How many jelly beans are in the jar?

Your best guess is probably wrong.

But if I were to ask a few hundred people their guesses and calculate the average, the average would turn out to be pretty accurate. Some guesses are in fact correct, but they are rare and you don’t know ahead of time which guess will be correct.

If you’re familiar with the game show “Who Wants to be a Millionaire” (or the movie based on the Indian version of the show), you may know that when a contestant gets stuck trying to answer a question, they have an option to ask the audience.

Turns out the audience is right over 90% of the time (at least in the U.S.).

This track record doesn’t come from asking the smartest audience member, but instead comes from selecting the top-picked answer by the audience–in essence using the wisdom of the crowd.

In many cases, the judgment from multiple people collected independently and then aggregated is better than even the best individual judgment. And this principle applies to more than trivial thingsā€”it applies to predictions with real consequences and from experts with advanced degrees.

Forecasting the growth (or contraction) of an economy and unemployment has major consequences for both public policy and the private investor. However, it’s usually the case that the average forecast from different economists is better than any individual forecaster. This has been called the Reverse Lake Wobegon effect, in reference to the fictional town where everyone is above average. In the reverse, everyone predicts worse than the average forecast, but it’s not fictional.

The idea of aggregating results is a powerful methodological tool that can smooth out unusual forecasts, scientific conclusions, and judgments from experts and novices alike. It’s the power behind meta-analysis and using the average of several polls to predict the winner of an election.

Aggregating Judgment in User and Customer Research

This same principle of aggregating can be applied to user and customer research as well. Here are five applications where aggregating is to your advantage.

  1. Problem Detection: When observing users interact with an app or website, what you get is often what you see–but people see different things. Different evaluators detect different problems, even when watching the exact same users. By aggregating the problem results, we benefit from the multiple perspectives by identifying more problems and a more diverse set of issues.
  2. Facilitation: The effect a trained facilitator can have on a participant or group of participants is subtle, but can influence their behavior and the data you collect. It could be the amount of time a facilitator gives a participant to respond or struggle with an application or the reaction to a comment that affects future comments. Such subtle influences can affect both the problems uncovered and the metrics collected. This is one of the reasons we use different evaluators in our sessions with clients. Using multiple evaluators can help offset subtle biases.
  3. Expert Reviews and Heuristic Evaluations: There is considerable judgment involved in examining an interface to identify potential problems for users. Using multiple independent evaluators, even junior ones, helps paint a more complete picture of the potential pitfalls. Aggregating the findings from multiple evaluators finds on average around a third of the problems found in a usability test. It also identifies plenty of other issues that if fixed will likely improve the user experience.
  4. Severity Ratings: Judging the severity of a usability problem is an inexact science. What makes a problem critical versus cosmetic varies depending on your perspective and experience. Using the principle of consensus forecasting here, averaging the severity ratings from multiple independent judges is likely to provide a more valid assessment of a problem’s impact.
  5. Multiple Participants: In-person testing, unmoderated testing, and surveying all share an important feature: they use the average results of multiple independent participants. While it may seem straightforward, averaging metrics like completion rates and responses to questions like those on the SUS and SUPR-Q provides a more accurate estimate of the unknown population. The average response from a sample, even a small one, is a surprisingly good estimate of the average from even very large populations.
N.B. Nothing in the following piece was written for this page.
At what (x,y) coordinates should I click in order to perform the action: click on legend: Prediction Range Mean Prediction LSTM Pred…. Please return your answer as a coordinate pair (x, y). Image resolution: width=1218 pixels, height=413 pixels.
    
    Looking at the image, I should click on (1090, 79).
The Downfalls of Aggregating

Of course, unlike polling, economic forecasts, jelly beans, and correct answers to factual questions, it’s often difficult to verify the accuracy of ideas and insights gleaned from most customer research. There isn’t an objectively correct severity rating or gold-standard list of usability problems to verify our methods with.

What’s more, relying on a group forecast isn’t a panacea; it has its pitfalls. For example, some audiences actually try and trick the contestant by giving the wrong answer! Judgments can also be based on false data or poor assumptions. Additionally, if people influence each other when making a judgment, it’s easy for group think to set in, thus removing the advantage of pooling the judgments. This is why it’s essential to collect the judgments independently.

Despite the potential pitfalls and problems with checking the accuracy of judgments, the principle of aggregating independent judgments helps improve the reliability and validity of the assessments of the customer experience.